Nope, nope, I'm not.   Sorry.   I'm being completely obtuse.

Ok, there's 2 knids of database independence:

1) impelemtation of a full abstraction layer, including optimized query and
function calls for each class and method in the application, and often
switched query choices depending on the database system installed.
Implementation of schemas for each of several database systems to work with
this.

2) "Dumbing down" your SQL calls to the point where they will run on almost
anything.

It's (2) I was saying was "only useful for a limited range of web
applications" and (1) that "required a large budget".

Hopefully that's clearer.

> I could give you an example of financial vendor that deeply regret that
> they didn't listen to people that warned them about implementing all logic
> in Sybase stored procedures. I guess part of their decision was for the
> reasons you mention. In hindsight, and with a new design in place that
> performs extremely well, everyone asks why they didn't use an abstraction
> from the very start. Another fairly similar example is an ISV doing Supply
> Chain Execution. They are more or less dead now due to (unnecessary)
> database lock-in. It just wasn't possible to rewrite everything without
> starting from square one.

But how is this unique to databases?   Proprietary frameworks stagnate and
die, programming languages become obsolete, and infrastructure components get
discontinued.    Even open source projects can die, leaving the one company
still using their technology to try to keep the project up to date.

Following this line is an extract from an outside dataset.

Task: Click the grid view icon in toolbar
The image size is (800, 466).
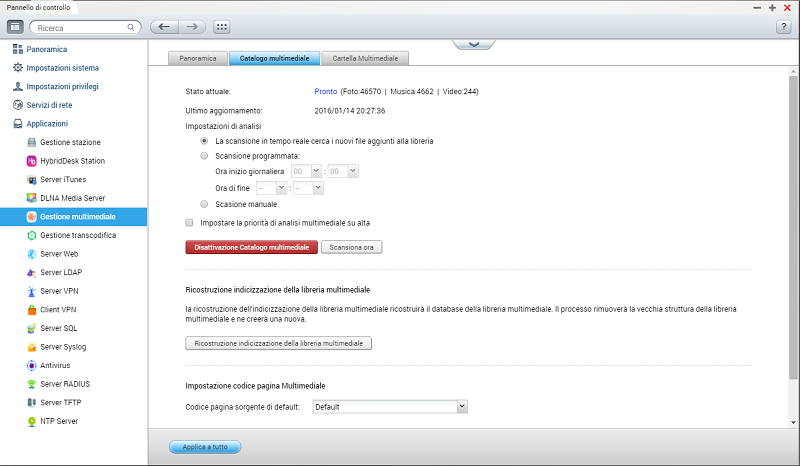Action: pos(222,27)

Just talk to anyone who built a massive application in Cold Fusion or
NetObjects in 1999.  Seemed like a pretty good idea to management then,
didn't it?

> I don't argue that data integrity should be dealt with in the database. And
> I don't argue that a heavy database dependency sometimes is the absolute
> best choice for the reasons you mention. All I'm saying is that in many
> cases, a careful analyze and design phase can result in a design where more
> than one database fit the needs. My guess is that many of the applications
> that you reckon would run very well if they where developed with a heavy
> dependency on PostgreSQL could gain comparable performance if they where
> heavily dependent on, say, Oracle. Now, to abstract the differences between
> the PostgreSQL and the Oracle solution without sacrificing performance nor
> integrity is perhaps not that hard (provided you do it from the very
> beginning).

I think you and I have different definitions of "not that hard".   Or maybe
it's just that my projects tend to have much more limited budgets and
timelines than yours.   The sort of abstraction you're talking about  -- type
#1 -- isn't real possible when the client wants the program 2 weeks ago, and
cares more about the bill than the software's longevity.

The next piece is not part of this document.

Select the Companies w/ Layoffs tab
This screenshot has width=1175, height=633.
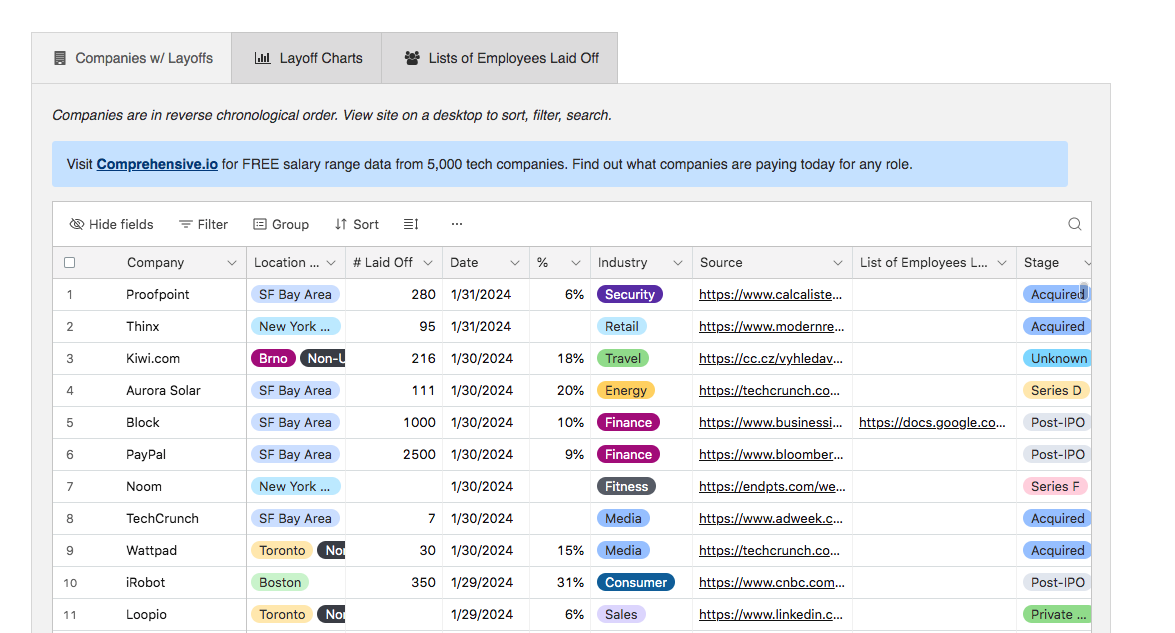[x=132, y=58]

> And for an ISV, it's generally worth to go that route since
> many customers have strict policies regarding databases.

Why is this, anyway?   It puzzles me.    Managers don't tend to have opinions
on programming languages, web servers, network devices, or power supplies.
They'll use whatever is recommended.   But they have strong, immovable, and
often wholly uninformed opinions about databases.   Why?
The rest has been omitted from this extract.